Below are the records; return exactly the lines from the one with "Task: Click Download Invoice" through the final line, both included, minus any pictures.

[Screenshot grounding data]
%%
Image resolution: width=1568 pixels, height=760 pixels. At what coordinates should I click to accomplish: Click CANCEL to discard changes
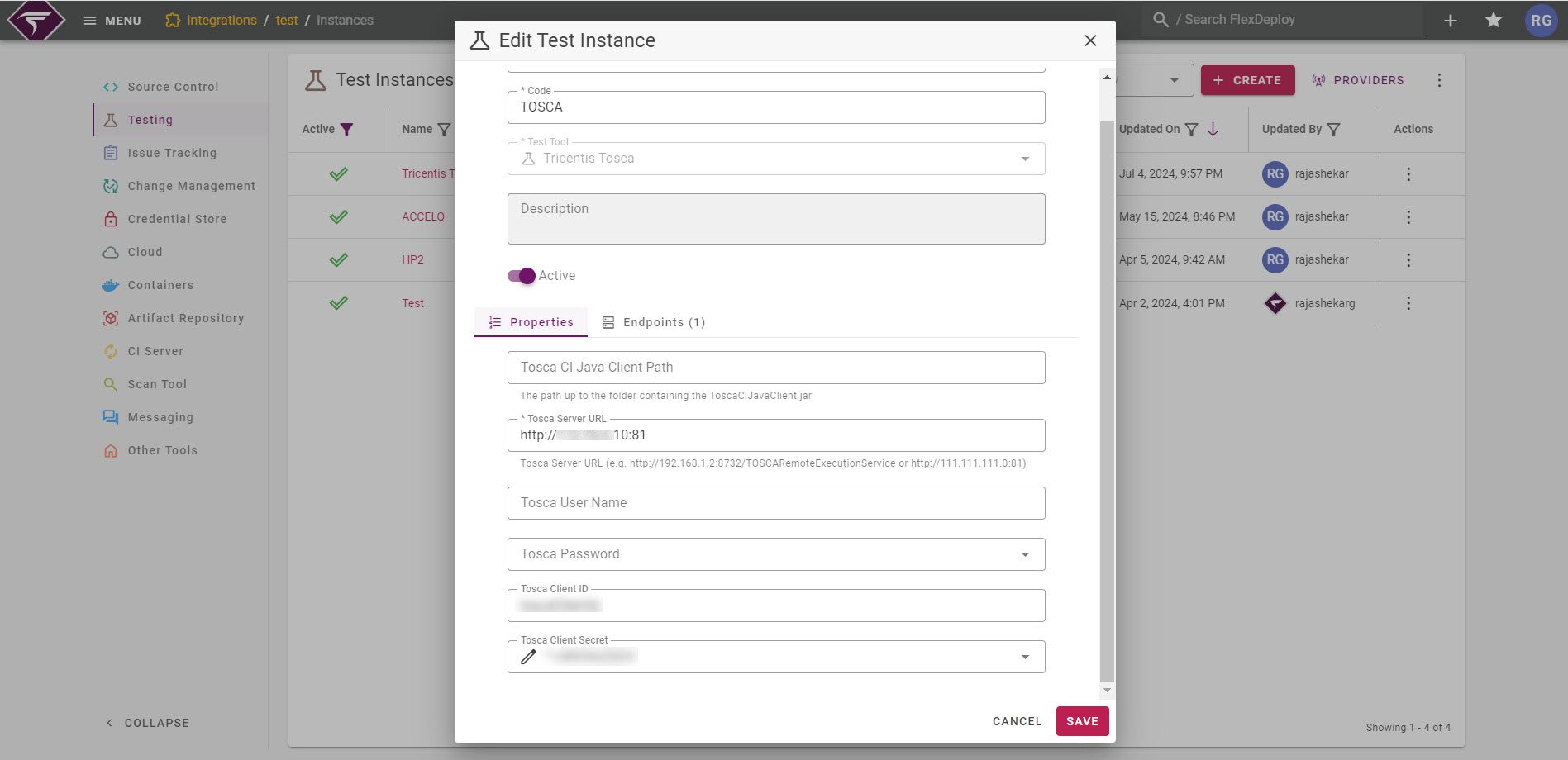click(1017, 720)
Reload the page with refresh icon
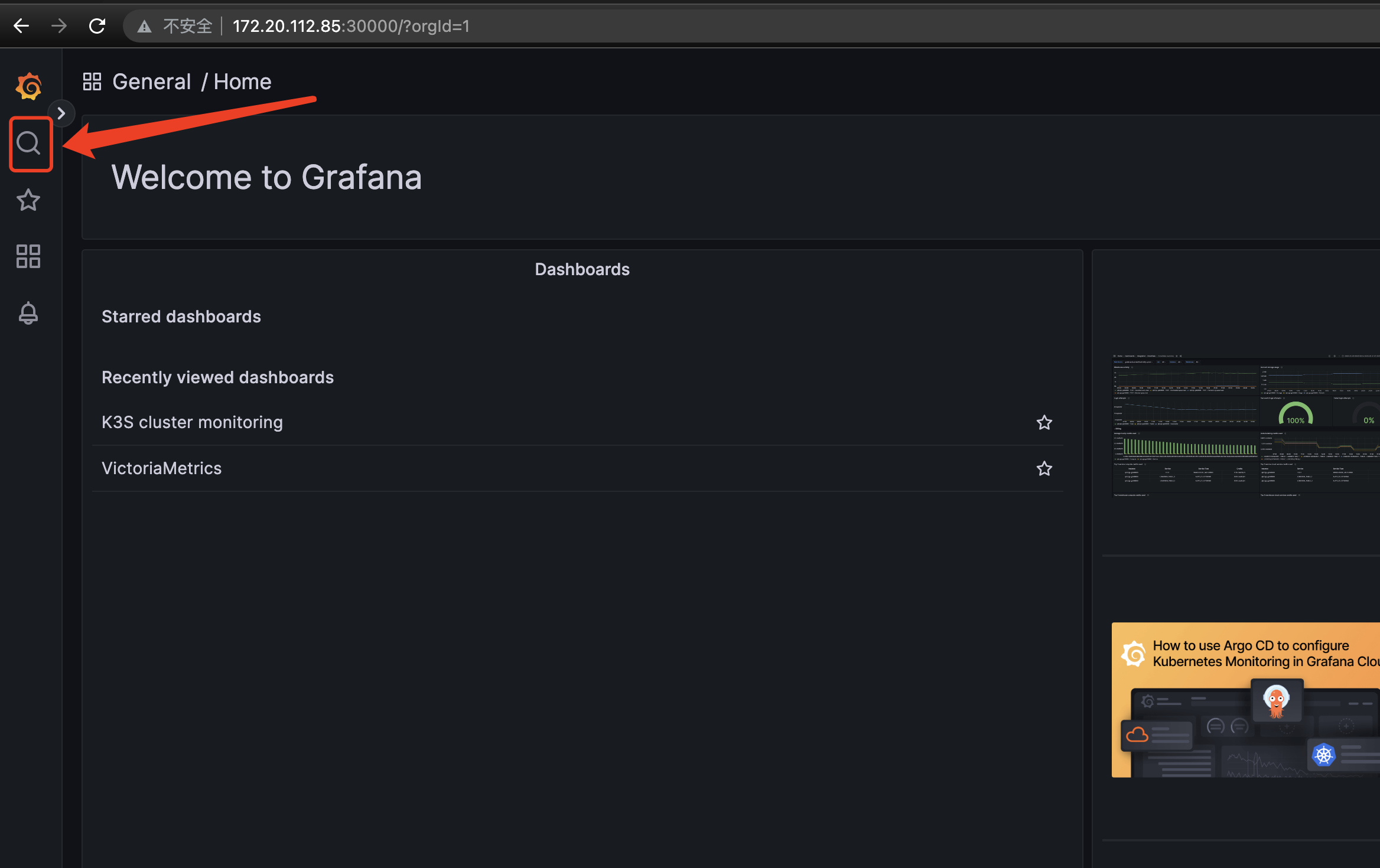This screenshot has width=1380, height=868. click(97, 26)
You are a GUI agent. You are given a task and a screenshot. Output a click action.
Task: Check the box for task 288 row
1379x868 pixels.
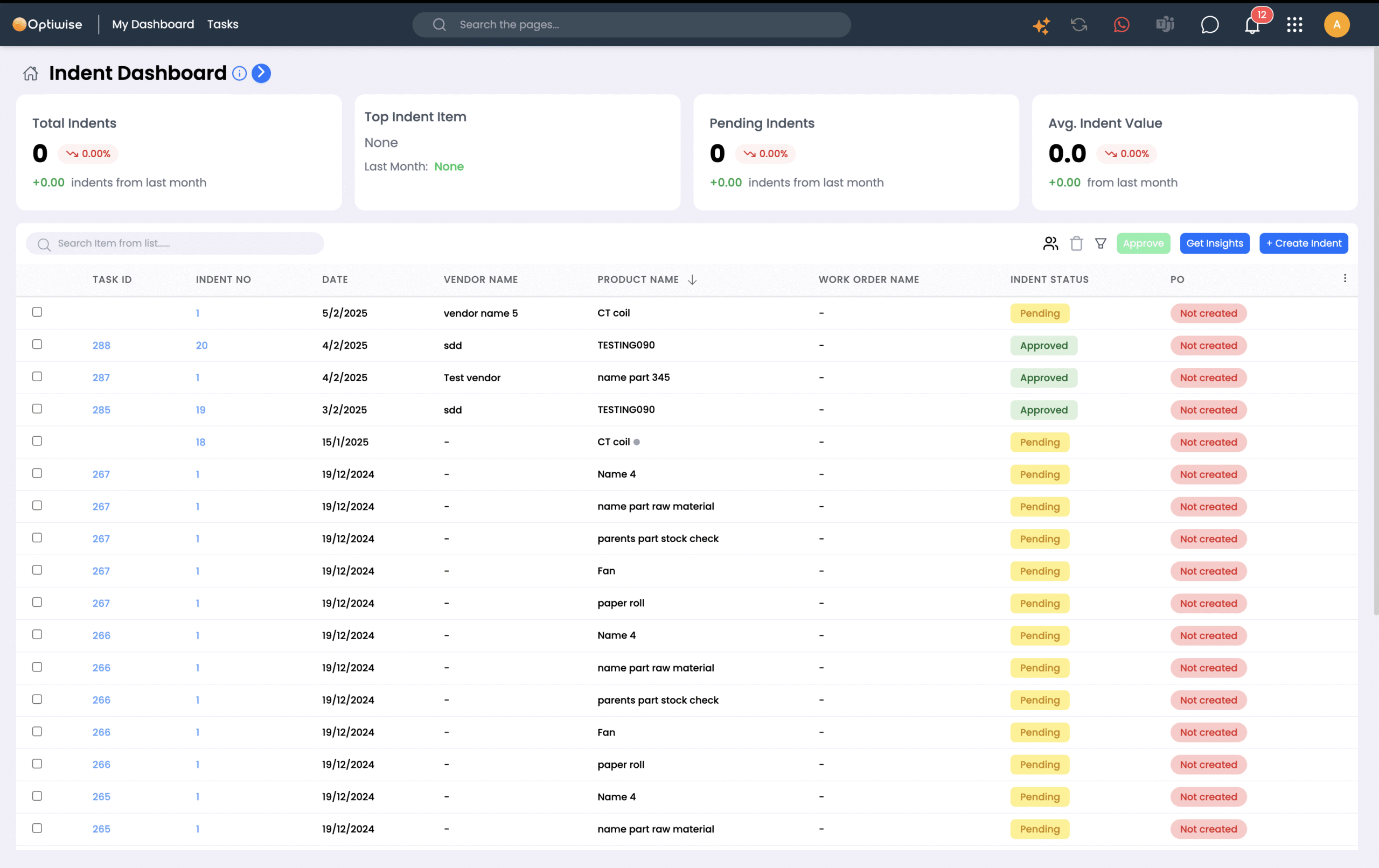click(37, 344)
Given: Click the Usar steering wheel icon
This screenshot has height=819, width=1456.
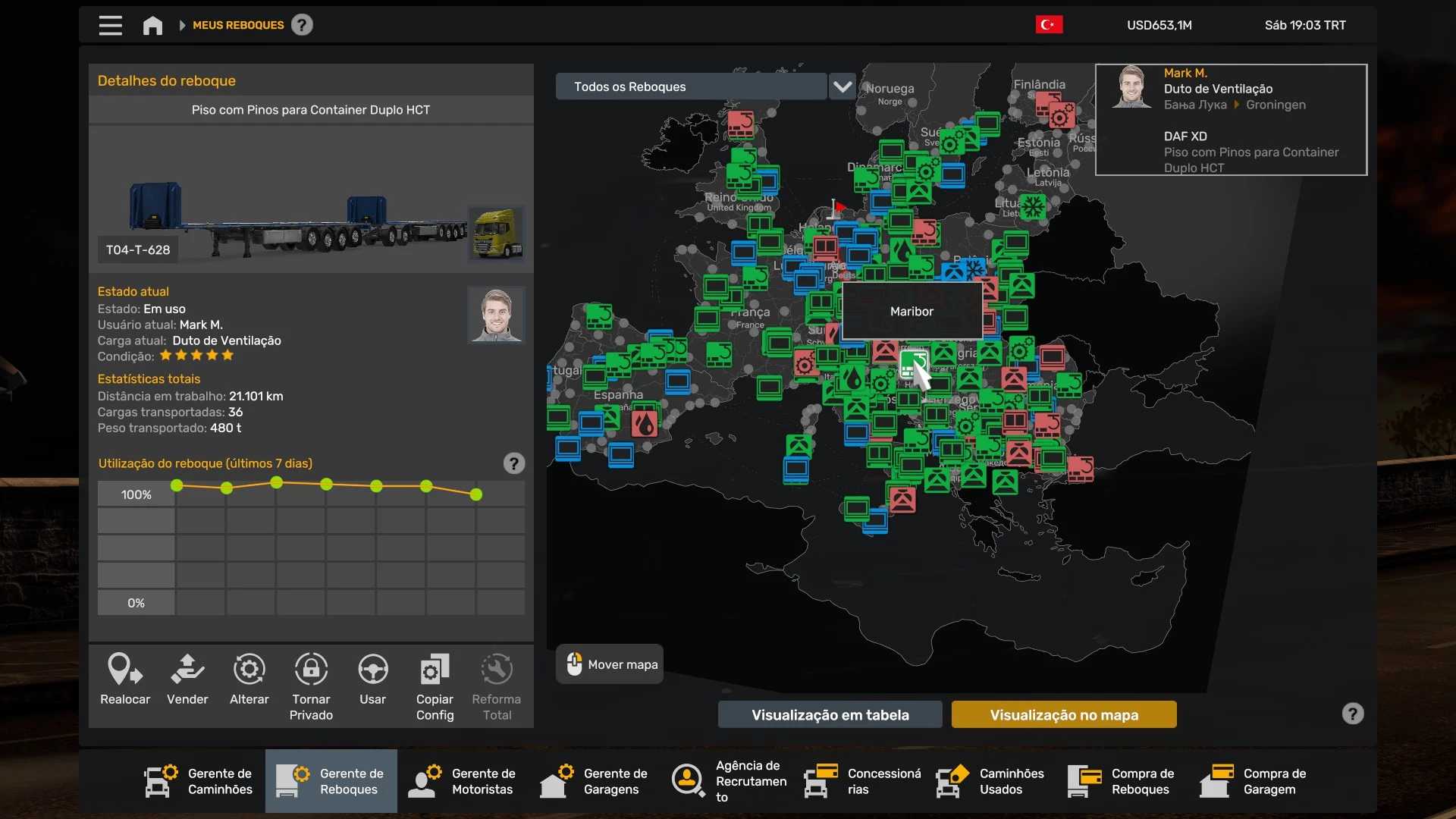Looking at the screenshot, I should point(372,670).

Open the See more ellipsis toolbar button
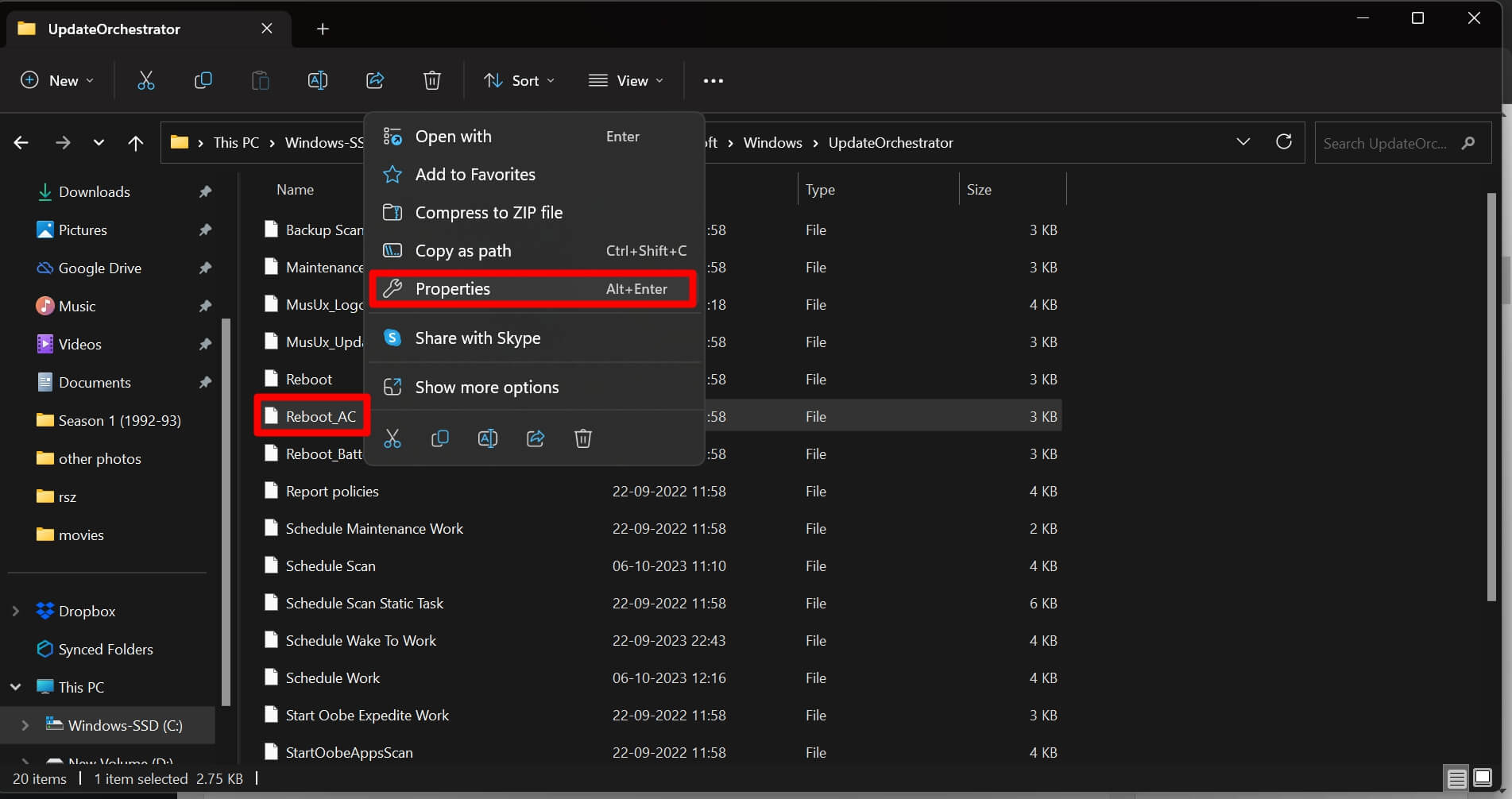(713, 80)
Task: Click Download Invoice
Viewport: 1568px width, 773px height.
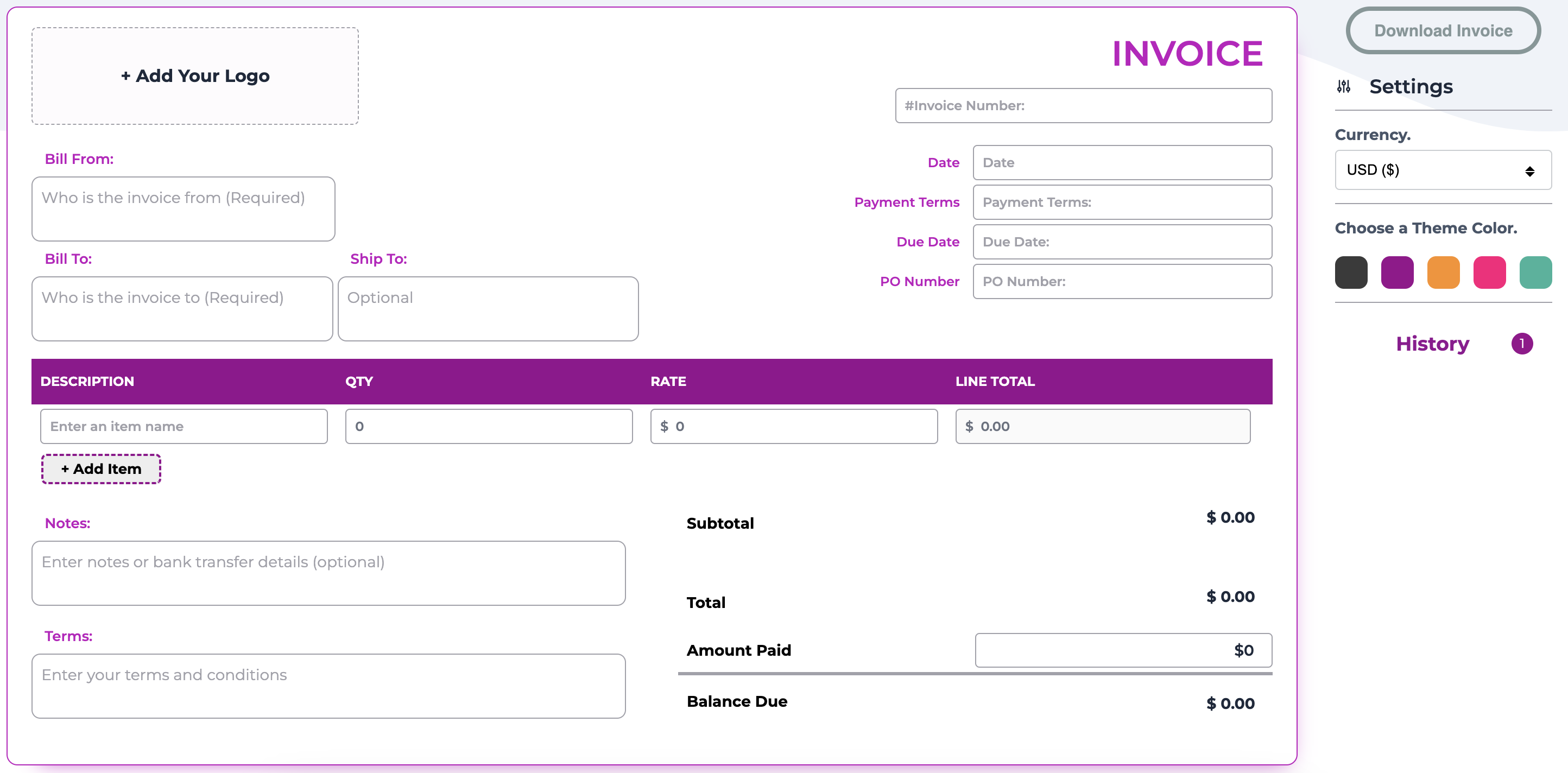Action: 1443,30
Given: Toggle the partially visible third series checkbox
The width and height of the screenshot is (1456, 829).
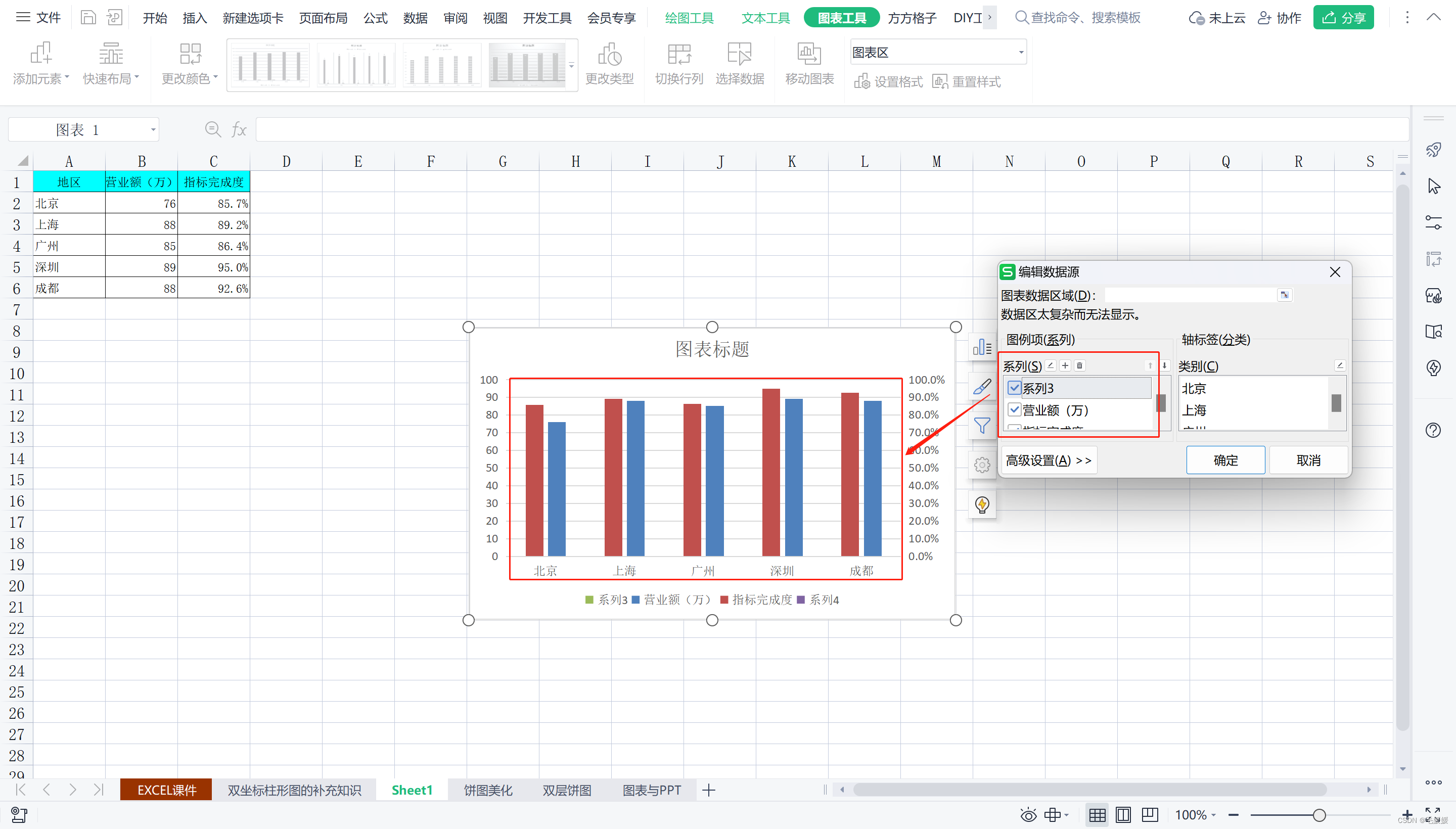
%%
◆ **Response area**:
Task: Click Download Invoice
Viewport: 1568px width, 773px height.
Action: 1443,30
Given: Toggle the partially visible third series checkbox
The width and height of the screenshot is (1456, 829).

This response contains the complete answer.